(Instructions for the task):
Would you reproduce exactly the lines below from the one holding "Facebook] (80, 1512)" through the one holding "sale@anisola.ru (52, 2042)", inclusive, and no others?

Pixel coordinate grounding data:
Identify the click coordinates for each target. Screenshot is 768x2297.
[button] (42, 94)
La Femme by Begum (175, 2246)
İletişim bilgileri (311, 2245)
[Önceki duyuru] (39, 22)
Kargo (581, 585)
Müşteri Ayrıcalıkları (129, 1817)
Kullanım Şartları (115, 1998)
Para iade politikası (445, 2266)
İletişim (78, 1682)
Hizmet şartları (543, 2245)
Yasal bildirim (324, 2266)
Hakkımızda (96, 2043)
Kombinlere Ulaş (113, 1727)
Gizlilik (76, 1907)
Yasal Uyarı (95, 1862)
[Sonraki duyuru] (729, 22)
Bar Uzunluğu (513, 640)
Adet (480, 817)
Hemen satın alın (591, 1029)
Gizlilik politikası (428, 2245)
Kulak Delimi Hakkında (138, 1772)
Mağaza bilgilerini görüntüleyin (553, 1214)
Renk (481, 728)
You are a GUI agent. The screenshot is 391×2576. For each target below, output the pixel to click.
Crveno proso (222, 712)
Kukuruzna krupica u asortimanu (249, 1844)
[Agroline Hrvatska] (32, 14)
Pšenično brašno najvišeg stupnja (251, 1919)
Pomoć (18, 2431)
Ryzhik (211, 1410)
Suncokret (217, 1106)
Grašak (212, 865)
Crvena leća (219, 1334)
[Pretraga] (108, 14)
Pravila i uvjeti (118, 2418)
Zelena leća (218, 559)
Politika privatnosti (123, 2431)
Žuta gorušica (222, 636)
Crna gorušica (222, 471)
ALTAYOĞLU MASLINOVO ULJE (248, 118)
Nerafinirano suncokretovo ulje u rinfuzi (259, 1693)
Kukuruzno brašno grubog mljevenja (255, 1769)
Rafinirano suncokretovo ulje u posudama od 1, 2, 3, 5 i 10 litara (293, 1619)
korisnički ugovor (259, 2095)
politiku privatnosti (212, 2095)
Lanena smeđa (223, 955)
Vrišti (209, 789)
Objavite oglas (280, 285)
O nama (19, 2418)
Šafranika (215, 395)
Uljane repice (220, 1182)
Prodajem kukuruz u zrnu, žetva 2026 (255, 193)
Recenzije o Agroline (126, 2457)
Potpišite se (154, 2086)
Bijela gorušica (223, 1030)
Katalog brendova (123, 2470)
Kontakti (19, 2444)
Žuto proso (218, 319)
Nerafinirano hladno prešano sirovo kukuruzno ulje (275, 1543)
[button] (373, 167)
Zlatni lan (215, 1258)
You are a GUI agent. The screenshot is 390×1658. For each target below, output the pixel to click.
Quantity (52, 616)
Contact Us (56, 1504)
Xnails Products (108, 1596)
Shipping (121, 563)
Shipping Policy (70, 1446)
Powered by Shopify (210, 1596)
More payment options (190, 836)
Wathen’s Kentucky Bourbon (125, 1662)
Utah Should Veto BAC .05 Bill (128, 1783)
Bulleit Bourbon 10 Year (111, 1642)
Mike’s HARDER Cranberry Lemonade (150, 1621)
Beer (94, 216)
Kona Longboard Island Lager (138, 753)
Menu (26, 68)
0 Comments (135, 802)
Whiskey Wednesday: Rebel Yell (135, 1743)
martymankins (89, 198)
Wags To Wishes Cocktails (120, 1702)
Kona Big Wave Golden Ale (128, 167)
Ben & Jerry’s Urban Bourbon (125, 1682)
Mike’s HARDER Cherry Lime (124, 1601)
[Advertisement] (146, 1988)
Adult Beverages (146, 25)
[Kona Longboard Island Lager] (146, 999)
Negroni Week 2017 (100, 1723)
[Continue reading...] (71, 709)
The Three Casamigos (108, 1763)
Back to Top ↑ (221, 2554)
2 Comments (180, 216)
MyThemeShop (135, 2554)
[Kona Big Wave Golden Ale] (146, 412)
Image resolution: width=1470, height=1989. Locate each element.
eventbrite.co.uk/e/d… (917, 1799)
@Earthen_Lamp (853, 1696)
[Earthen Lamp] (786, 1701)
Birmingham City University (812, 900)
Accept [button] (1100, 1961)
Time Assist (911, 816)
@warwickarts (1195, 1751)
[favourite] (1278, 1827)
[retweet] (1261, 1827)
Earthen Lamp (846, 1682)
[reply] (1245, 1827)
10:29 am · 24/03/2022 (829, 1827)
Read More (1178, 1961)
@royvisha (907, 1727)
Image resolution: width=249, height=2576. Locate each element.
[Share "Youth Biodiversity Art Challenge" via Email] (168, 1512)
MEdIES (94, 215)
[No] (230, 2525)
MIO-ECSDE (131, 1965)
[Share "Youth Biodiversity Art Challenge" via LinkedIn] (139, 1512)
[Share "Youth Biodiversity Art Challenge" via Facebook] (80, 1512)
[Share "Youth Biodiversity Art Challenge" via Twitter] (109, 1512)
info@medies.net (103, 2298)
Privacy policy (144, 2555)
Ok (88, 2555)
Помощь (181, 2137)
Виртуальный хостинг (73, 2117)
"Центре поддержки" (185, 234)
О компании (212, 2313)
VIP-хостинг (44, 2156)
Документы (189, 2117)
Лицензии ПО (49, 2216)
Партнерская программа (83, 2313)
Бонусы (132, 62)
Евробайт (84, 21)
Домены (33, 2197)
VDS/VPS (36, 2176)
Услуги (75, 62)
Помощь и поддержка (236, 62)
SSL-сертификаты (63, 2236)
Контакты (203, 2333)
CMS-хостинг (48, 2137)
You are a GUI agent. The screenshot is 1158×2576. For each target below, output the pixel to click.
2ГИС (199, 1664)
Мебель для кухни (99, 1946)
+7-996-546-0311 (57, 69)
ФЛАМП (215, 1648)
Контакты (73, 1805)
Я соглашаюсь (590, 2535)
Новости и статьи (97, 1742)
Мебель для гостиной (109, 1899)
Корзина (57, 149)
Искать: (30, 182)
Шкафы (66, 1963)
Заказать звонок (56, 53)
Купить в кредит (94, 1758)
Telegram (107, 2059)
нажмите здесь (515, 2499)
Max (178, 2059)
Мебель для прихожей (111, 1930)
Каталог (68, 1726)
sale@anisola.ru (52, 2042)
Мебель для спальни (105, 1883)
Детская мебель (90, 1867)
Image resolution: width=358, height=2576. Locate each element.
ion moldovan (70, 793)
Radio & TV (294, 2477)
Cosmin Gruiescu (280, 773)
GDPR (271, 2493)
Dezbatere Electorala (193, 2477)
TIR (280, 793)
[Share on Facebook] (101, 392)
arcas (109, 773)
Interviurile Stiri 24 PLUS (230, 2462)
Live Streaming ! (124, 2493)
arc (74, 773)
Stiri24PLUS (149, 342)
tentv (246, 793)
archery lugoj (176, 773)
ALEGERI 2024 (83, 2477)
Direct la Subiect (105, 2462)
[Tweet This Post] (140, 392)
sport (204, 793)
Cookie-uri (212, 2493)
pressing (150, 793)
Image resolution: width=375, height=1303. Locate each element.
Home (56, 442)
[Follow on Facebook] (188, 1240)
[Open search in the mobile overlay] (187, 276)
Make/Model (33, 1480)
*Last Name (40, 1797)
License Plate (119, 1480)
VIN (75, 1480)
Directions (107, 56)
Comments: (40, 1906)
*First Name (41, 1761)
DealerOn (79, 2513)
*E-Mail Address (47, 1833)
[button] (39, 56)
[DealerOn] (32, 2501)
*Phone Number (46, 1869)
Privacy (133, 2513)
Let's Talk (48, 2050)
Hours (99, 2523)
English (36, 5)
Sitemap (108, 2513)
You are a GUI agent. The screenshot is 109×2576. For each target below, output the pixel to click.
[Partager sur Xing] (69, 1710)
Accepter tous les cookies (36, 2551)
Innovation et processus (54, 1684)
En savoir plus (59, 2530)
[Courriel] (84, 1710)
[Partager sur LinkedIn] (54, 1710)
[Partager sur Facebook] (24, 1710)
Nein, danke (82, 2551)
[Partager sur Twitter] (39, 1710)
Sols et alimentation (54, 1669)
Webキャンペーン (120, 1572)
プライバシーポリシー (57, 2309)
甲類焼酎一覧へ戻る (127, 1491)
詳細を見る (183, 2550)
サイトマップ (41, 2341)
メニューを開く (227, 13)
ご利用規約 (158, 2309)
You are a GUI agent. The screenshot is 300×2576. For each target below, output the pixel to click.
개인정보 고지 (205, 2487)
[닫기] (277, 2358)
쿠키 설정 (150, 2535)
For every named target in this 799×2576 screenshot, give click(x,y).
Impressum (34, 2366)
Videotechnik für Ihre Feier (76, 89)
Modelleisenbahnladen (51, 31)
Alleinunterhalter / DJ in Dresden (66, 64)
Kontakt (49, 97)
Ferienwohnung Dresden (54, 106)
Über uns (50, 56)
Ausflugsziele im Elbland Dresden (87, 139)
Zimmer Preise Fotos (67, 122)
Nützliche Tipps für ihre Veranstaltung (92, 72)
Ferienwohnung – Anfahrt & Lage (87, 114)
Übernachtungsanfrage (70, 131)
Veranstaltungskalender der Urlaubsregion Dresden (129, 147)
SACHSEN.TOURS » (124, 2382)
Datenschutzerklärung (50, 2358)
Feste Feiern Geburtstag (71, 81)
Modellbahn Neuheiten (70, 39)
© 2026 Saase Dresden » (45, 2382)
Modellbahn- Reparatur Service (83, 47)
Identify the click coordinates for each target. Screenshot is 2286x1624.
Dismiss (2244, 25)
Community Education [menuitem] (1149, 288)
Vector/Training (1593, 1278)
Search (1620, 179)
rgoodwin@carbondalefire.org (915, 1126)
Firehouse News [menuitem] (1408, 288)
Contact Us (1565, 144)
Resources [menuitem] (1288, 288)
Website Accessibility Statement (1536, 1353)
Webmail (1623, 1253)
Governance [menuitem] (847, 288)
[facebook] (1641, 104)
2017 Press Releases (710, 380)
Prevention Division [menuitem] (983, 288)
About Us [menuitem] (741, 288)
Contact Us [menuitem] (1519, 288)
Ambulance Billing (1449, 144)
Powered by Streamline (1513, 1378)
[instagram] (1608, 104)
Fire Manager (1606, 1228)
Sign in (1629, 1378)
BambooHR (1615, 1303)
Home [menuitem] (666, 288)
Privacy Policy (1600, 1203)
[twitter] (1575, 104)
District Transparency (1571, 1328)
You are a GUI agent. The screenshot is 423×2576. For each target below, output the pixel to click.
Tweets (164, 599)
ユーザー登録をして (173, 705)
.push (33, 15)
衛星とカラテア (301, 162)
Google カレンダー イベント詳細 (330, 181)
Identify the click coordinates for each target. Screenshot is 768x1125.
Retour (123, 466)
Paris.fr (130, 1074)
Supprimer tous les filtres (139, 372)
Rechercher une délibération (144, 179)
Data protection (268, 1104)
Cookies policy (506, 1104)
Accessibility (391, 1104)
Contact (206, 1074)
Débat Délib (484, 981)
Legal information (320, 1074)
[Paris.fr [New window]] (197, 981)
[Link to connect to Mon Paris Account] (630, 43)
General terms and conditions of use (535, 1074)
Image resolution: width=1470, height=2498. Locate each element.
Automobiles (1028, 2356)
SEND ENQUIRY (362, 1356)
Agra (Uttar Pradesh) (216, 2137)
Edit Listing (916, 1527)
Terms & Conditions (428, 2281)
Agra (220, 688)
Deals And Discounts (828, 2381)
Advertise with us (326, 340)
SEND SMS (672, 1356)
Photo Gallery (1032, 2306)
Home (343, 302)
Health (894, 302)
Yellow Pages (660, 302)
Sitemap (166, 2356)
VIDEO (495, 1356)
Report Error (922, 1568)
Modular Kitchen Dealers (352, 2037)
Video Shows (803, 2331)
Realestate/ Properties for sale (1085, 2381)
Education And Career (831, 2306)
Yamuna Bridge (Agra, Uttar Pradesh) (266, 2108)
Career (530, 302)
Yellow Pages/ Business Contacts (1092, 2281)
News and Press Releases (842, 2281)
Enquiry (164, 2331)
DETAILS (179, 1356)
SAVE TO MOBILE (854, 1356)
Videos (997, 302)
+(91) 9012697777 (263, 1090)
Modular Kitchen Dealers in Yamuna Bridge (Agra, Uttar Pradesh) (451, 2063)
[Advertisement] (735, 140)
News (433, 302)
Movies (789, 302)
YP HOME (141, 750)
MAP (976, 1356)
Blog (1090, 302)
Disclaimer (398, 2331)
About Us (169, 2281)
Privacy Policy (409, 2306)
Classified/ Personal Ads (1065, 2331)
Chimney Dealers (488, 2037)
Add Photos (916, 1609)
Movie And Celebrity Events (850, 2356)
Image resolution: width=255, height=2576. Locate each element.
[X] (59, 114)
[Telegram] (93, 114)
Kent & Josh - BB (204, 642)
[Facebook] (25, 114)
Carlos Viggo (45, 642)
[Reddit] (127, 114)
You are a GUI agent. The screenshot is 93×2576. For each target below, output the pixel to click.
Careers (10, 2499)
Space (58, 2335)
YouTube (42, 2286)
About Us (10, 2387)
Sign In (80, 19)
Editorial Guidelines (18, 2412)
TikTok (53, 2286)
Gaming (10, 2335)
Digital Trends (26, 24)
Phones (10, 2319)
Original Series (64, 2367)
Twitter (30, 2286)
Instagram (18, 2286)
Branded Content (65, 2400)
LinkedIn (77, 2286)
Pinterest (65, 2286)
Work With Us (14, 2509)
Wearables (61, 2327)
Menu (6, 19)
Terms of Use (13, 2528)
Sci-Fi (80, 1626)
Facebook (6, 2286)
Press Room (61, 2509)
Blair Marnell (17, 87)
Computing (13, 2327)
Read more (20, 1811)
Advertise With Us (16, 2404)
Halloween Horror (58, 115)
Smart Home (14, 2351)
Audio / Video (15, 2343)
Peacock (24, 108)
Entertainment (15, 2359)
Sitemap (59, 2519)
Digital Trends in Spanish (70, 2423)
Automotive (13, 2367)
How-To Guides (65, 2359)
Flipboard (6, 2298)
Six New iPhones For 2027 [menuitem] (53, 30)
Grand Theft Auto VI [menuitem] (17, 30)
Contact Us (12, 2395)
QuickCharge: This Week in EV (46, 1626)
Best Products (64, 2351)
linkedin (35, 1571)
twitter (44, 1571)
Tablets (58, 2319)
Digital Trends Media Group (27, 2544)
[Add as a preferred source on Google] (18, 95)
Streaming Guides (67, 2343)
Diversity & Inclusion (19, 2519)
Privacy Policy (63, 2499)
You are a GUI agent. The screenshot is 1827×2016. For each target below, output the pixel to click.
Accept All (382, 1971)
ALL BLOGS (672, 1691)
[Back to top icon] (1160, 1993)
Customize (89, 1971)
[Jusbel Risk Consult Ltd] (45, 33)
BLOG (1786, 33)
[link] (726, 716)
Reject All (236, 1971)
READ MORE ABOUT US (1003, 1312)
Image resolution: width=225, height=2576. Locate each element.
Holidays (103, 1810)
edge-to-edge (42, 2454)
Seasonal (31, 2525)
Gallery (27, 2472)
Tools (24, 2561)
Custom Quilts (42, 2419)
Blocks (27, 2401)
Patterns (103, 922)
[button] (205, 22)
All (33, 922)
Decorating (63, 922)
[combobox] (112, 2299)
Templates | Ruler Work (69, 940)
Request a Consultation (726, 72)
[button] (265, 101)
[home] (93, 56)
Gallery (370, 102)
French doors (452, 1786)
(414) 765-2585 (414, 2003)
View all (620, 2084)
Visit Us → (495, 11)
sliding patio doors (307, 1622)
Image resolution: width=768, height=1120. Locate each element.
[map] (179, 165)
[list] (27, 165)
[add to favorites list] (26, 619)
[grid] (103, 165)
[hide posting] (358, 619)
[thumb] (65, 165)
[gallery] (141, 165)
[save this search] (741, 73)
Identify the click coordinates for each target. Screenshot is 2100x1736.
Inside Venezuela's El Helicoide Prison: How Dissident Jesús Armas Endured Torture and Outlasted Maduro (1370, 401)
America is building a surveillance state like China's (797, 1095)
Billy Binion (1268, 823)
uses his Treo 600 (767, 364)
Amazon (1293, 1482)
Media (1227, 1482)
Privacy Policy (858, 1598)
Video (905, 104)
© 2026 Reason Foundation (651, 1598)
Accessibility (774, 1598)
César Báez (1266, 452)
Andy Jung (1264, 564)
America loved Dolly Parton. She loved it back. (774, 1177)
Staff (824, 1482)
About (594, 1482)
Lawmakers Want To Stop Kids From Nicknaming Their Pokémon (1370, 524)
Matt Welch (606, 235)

(Exercise response):
[Share "Youth Biodiversity Art Challenge" via Facebook] (80, 1512)
[Share "Youth Biodiversity Art Challenge" via Twitter] (109, 1512)
info@medies.net (103, 2298)
Privacy policy (144, 2555)
Ok (88, 2555)
Помощь (181, 2137)
Виртуальный хостинг (73, 2117)
"Центре поддержки" (185, 234)
О компании (212, 2313)
VIP-хостинг (44, 2156)
Документы (189, 2117)
Лицензии ПО (49, 2216)
Партнерская программа (83, 2313)
Бонусы (132, 62)
Евробайт (84, 21)
Домены (33, 2197)
VDS/VPS (36, 2176)
Услуги (75, 62)
Помощь и поддержка (236, 62)
SSL-сертификаты (63, 2236)
Контакты (203, 2333)
CMS-хостинг (48, 2137)
You are a GUI agent. The screenshot is 1158×2576. For each target below, output the pixel to click.
2ГИС (199, 1664)
Мебель для кухни (99, 1946)
+7-996-546-0311 (57, 69)
ФЛАМП (215, 1648)
Контакты (73, 1805)
Я соглашаюсь (590, 2535)
Новости и статьи (97, 1742)
Мебель для гостиной (109, 1899)
Корзина (57, 149)
Искать: (30, 182)
Шкафы (66, 1963)
Заказать звонок (56, 53)
Купить в кредит (94, 1758)
Telegram (107, 2059)
нажмите здесь (515, 2499)
Max (178, 2059)
Мебель для прихожей (111, 1930)
Каталог (68, 1726)
sale@anisola.ru (52, 2042)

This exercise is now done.